_Your instructions_: Write out, word for word, the passage of the forum thread on teaching in South Africa from "The public schooling" up to and including "paid barely peanuts.".
Begin Source extract
# Primary teacher moving to south africa



## missb87 (Jul 10, 2012)

Hi, 
I am a Scottish primary school teacher and my partner has been offered a promotion in his job which involves us relocating to johannesburg.
I am looking for any advice on what to expect in terms of change of lifestyle and the chances of me continuing my career over there? Or at least gaining employment in a childcare setting?
Thank you


----------



## DonoZA (Jan 10, 2012)

Unfortunately unless you can get into one of the private schools, you're a bit hosed. 

The public schooling and education system is collapsing. Even if you can find a job, you'll probably have to teach in one of the rural or dangerous areas and for this you'll be paid barely peanuts. 

You'd be better off having no job or staying in Scotland... don't let the allure of good weather fool you, this place is nowhere you want to live. There's a reason so many of our teachers relocated to the UK, USA, Australia and Canada. 

Sorry


----------



## missb87 (Jul 10, 2012)

The weather is not of any interest to me. The reason to move is to be with my partner.
We are lucky enough that it is not necessary for me to work but it would obviously be better. I wouldn't b happy not doing anything with my time while he is at work.


----------



## catorce (Jun 25, 2012)
End Source extract
Begin Provided data
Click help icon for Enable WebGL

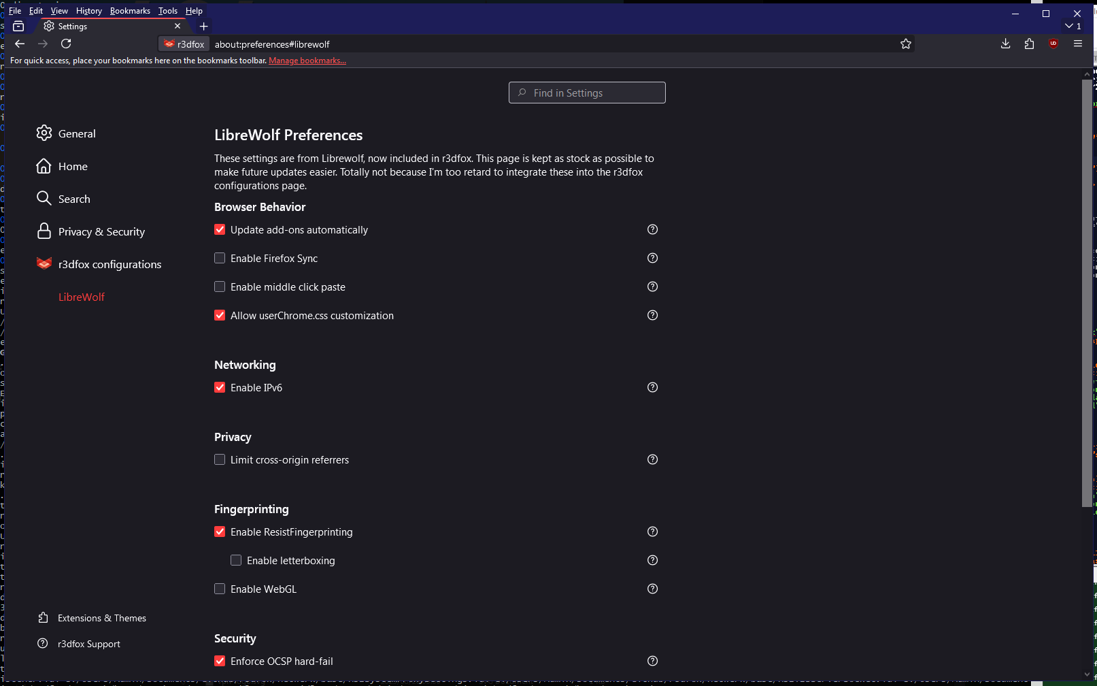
End Provided data
_Right answer_:
The public schooling and education system is collapsing. Even if you can find a job, you'll probably have to teach in one of the rural or dangerous areas and for this you'll be paid barely peanuts.